---------- Seção do documento ----------

A Terceira Turma do Superior Tribunal de Justiça (STJ) reconheceu, no julgamento do Recurso Especial 1.991.103/MT (REsp 1.991.103/MT) ocorrido em abril, os limites da atuação do juízo da recuperação judicial para decidir sobre constrições determinadas em execuções individuais movidas por credores extraconcursais e a (im)possibilidade de proibir constrições que recaiam sobre bens da devedora após o período legal de suspensão das execuções contra a recuperanda – o conhecido stay period.

Em uma interpretação dos artigos 6º, §7º-A, da Lei 11.101/05, incluído na reforma de 2020, e da parte final do art. 49, §3º, da mesma lei, estabeleceu-se que “a competência do Juízo recuperacional para sobrestar o ato constritivo realizado no bojo de execução de crédito extraconcursal restringe-se àquele que recai unicamente sobre bem de capital essencial à manutenção da atividade empresarial (...) a ser exercida apenas durante o período de blindagem”.

Segundo a interpretação do STJ no julgamento do REsp 1.991.103/MT, a partir desse novo dispositivo, não caberia falar em juízo universal da recuperação judicial, na medida em que este não teria competência para decidir, sempre, sobre a legalidade de todos os atos que recaiam sobre os bens da devedora.

A competência do juízo da recuperação judicial, de acordo com o decidido no recurso especial, estaria limitada ao exame de:

  • penhoras que recaiam sobre bens de capital (isto é, aqueles diretamente utilizados na cadeia produtiva) e que sejam essenciais à atividade praticada pela devedora; e
  • ao período de suspensão das execuções a que se refere o art. 6º, inciso II, da Lei 11.101/05.

Na ocasião, ressaltou-se a importância de equalizar os interesses dos credores que, por opção legislativa, estão excluídos dos efeitos da recuperação judicial, com o princípio da preservação da empresa: “uma vez exaurido o período de blindagem – sobretudo nos casos em que sobrevém sentença de concessão da recuperação judicial, a ensejar a novação de todas as obrigações sujeitas ao plano de recuperação judicial – é absolutamente necessário que o credor extraconcursal tenha seu crédito devidamente equalizado no âmbito da execução individual, não se mostrando possível que o Juízo da recuperação continue, após tal interregno, a obstar a satisfação de seu crédito, com suporte no princípio da preservação da empresa, o qual não se tem por absoluto”.

O objetivo da Lei 11.101/05 seria garantir a recuperação das atividades empresariais efetivamente viáveis, com a retirada dos empresários inviáveis do mercado com a maior rapidez possível.

A dependência de bens de determinados credores (os proprietários fiduciários excluídos da recuperação judicial) aliada à incapacidade de arcar com suas obrigações extraconcursais, mesmo após a reestruturação das dívidas por meio do plano de recuperação judicial, criaria dúvidas, inclusive, quanto à viabilidade econômica da devedora.

----------

**Tarefa proposta 1**:
Diga se cada afirmação abaixo está de acordo com o texto sobre a decisão do STJ no REsp 1.991.103/MT. Responda sim ou não e cite entre aspas as palavras do texto que decidem a questão.
(a) O julgamento coube à Terceira Turma do STJ.
(b) O princípio da preservação da empresa é tratado como absoluto.
(c) O juízo da recuperação pode examinar penhoras sobre quaisquer bens da devedora.
**Tarefa proposta 2**: Escreva a continuação do texto sobre a decisão do STJ no REsp 1.991.103/MT a partir do ponto em que ele termina.
Os registros não têm papel algum aqui.

---------- Trechos de dados ----------

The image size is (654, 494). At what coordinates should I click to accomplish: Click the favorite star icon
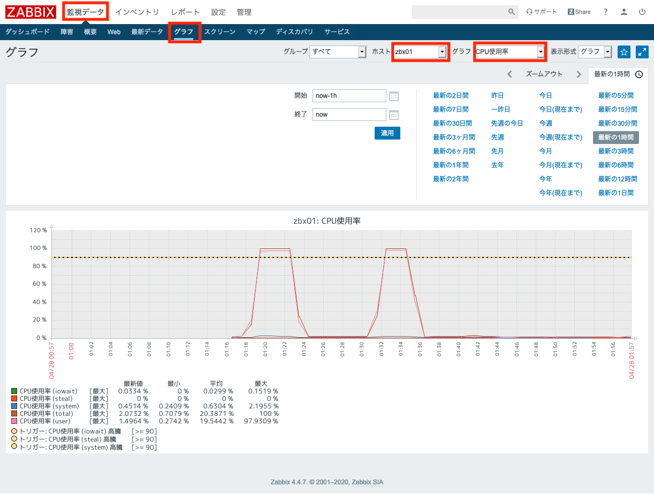point(624,52)
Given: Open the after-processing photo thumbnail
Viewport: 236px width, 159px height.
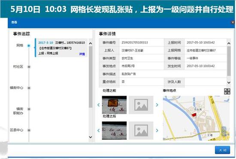Looking at the screenshot, I should [114, 130].
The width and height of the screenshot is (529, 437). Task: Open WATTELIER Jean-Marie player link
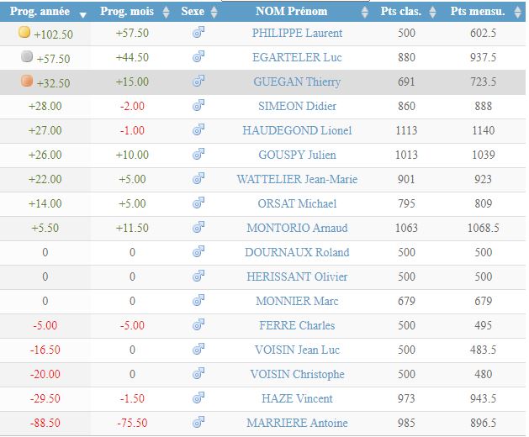pyautogui.click(x=297, y=179)
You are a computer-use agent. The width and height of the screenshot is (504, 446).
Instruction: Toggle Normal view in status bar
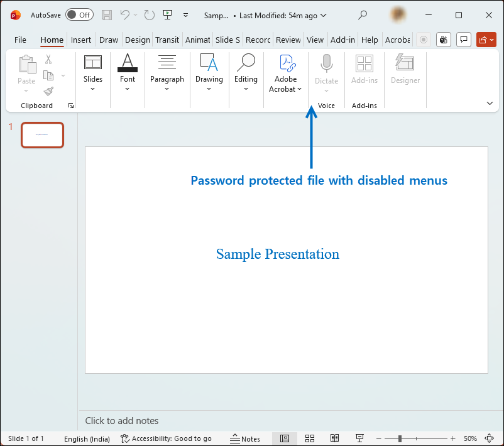click(285, 438)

----------

**Resposta da tarefa 1**:
(a) Sim: “A Terceira Turma do Superior Tribunal de Justiça (STJ) reconheceu”.
(b) Não: “o qual não se tem por absoluto”.
(c) Não: “penhoras que recaiam sobre bens de capital (isto é, aqueles diretamente utilizados na cadeia produtiva) e que sejam essenciais à atividade praticada pela devedora”.

**Resposta da tarefa 2**:
Nas palavras do ministro relator, Marco Aurélio Belizze, “se mesmo com o decurso do stay period (e, uma vez concedida a recuperação judicial), a manutenção da atividade empresarial depende da utilização de bem – o qual, em verdade, não é propriamente de sua titularidade – e o correlato credor proprietário, por outro lado, não tem seu débito devidamente equalizado por qualquer outra forma, esta circunstância fática, além de evidenciar um sério indicativo a respeito da própria inviabilidade de soerguimento da empresa, distorce por completo o modo como o processo recuperacional foi projetado, esvaziando o privilégio legal conferido aos credores extraconcursais, em benefício desmedido à recuperanda e aos credores sujeitos à recuperação judicial”.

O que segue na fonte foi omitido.